Karşınızdaki köye gidin, ve hemen, bağlı bir eşekle yanında bir sıpa bulacaksınız; onları çözüp bana getirin. Eğer kimse size bir şey söylerse: Rabbin bunlara ihtiyacı var, dersiniz; hemen, onları gönderecektir. İmdi, peygamber vasıtası ile:
“Sion kızına diyin:
İşte, Kıralın, alçak gönüllü,
Bir eşek üzerine, evet, eşek yavrusu sıpa üzerine
Binmiş, sana geliyor,”
diye söylenen söz yerine gelmek için bu vaki oldu. Ve şakirtler gittiler, İsanın kendilerine emrettiği gibi yaptılar. Ve eşekle sıpayı getirdiler; onların üzerine esvaplarını koydular, ve İsa üzerine bindi. Ve halktan ekserisi esvaplarını yolun üzerine serdiler, ve başkaları ağaçlardan dallar kesip onları yolun üzerine seriyorlardı. İsanın önünden giden ve ardından gelen kalabalıklar: Davud oğluna Osanna! RABBİN ismile gelen mubarek olsun; en yücelerde Osanna! diye bağırıyorlardı. İsa Yeruşalime vardığı zaman, bütün şehir: Bu kimdir? diyerek sarsıldı. Ve kalabalıklar: Galilenin Nâsıra şehrinden İsa peygamber budur, dediler.

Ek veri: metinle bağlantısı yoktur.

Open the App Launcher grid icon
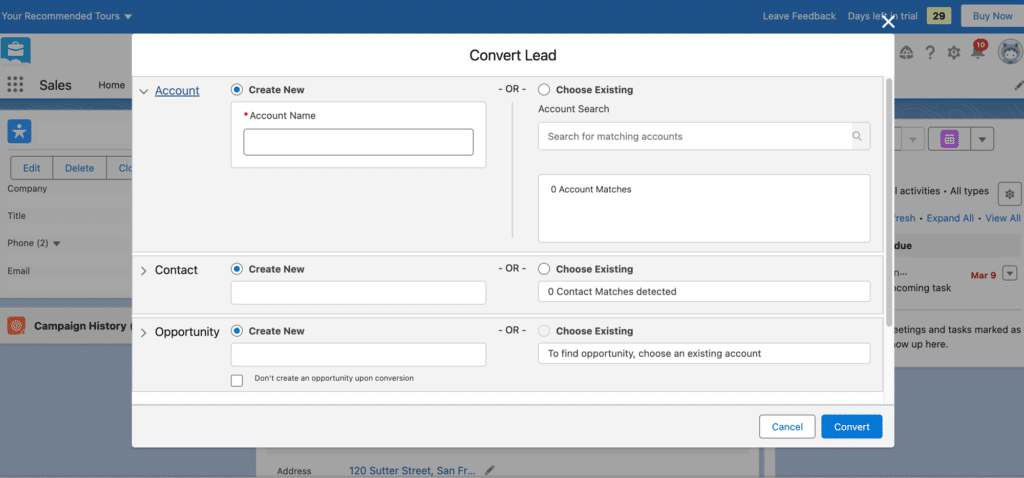Image resolution: width=1024 pixels, height=478 pixels. pos(15,85)
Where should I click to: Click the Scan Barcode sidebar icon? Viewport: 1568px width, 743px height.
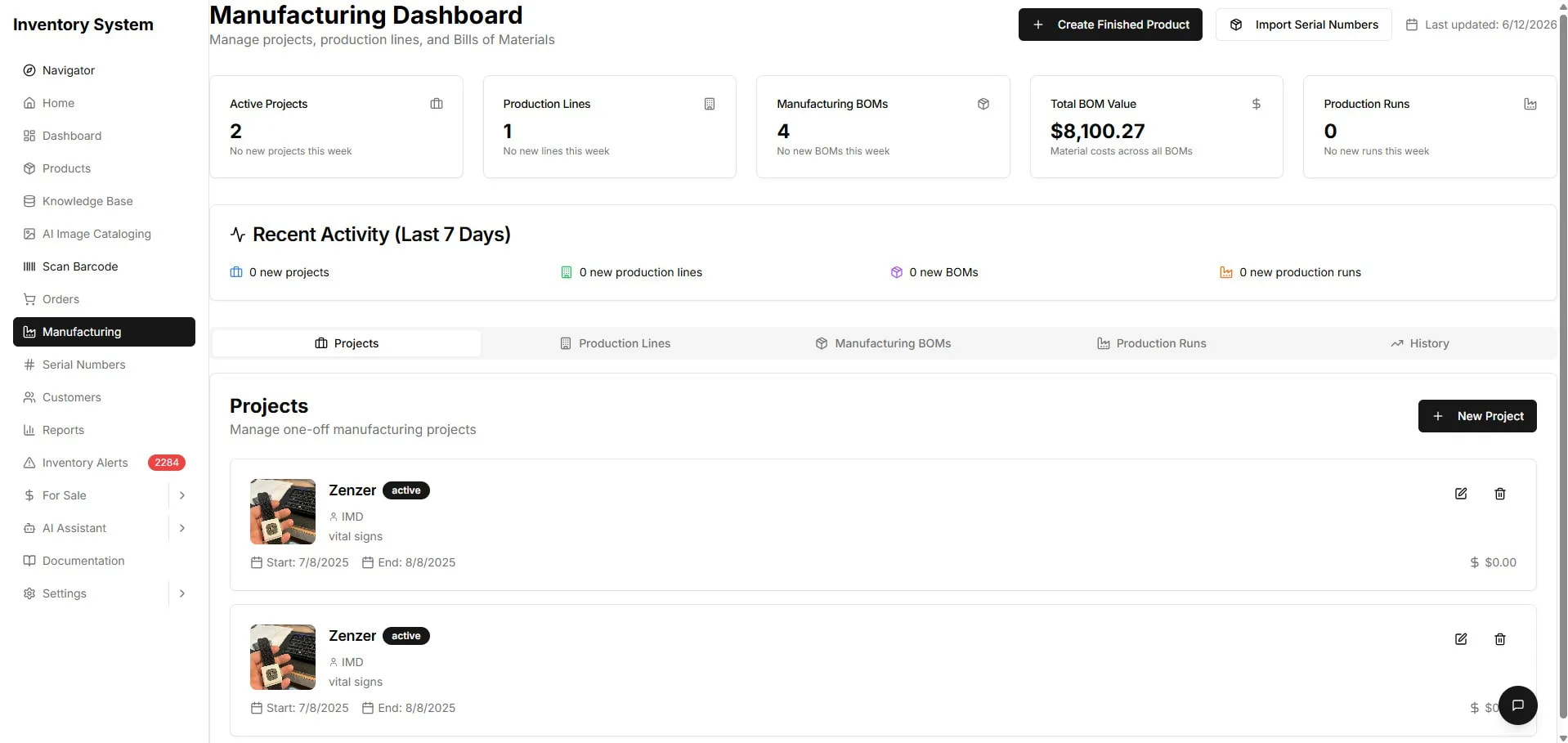click(x=29, y=266)
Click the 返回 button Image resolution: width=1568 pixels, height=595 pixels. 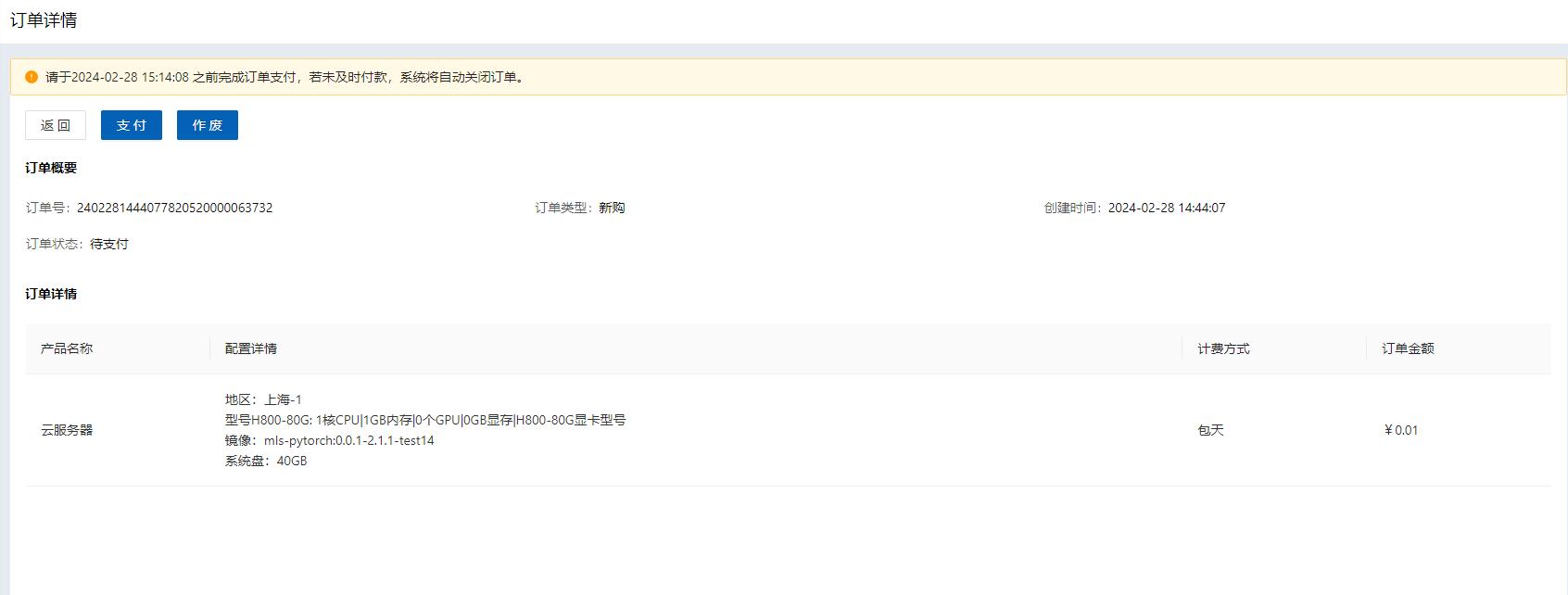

Ve İsa Allahın mabedine girdi, bütün mabette alış veriş edenleri dışarı attı; sarrafların masalarını, ve güvercin satanların iskemlelerini devirdi. Ve onlara dedi: “Benim evime dua evi denilecek,” diye yazılıdır; fakat siz onu haydut ini yapıyorsunuz. Ve mabette kendisine körler ve topallar geldiler, ve İsa onları iyi etti. Fakat başkâhinler ve yazıcılar, onun yaptığı şaşılacak işleri ve mabette: Davud oğluna Osanna, diye bağıran çocukları görünce güçlerine giderek, ona dediler: Bunların ne söylediğini işitiyor musun? İsa da onlara dedi: Evet: “Küçük çocukların ve emzikte olanların ağzından hamdi ikmal ettin,” sözünü hiç okumadınız mı? Ve İsa onları bırakıp şehirden dışarı, Beytanyaya, çıktı, ve orada geceledi.
Ve İsa sabahlayın şehre dönerken acıktı. Yol kenarında bir incir ağacı görüp ona geldi; ancak yapraktan başka onda bir şey bulmadı; ve İsa ona dedi: Artık senden ebediyen meyva çıkmasın. Ve incir ağacı hemen kurudu. Şakirtleri bunu görünce: İncir ağacı hemen nasıl kurudu! diyerek şaştılar. İsa cevap verip onlara dedi: Doğrusu size derim: Eğer imanınız olup şüphe etmezseniz, yalnız bu incir ağacına olanı yapacak değilsiniz, fakat bu dağa: Kalk, denize atıl, derseniz, olacaktır. Ve duada iman ederek her ne dilerseniz alacaksınız.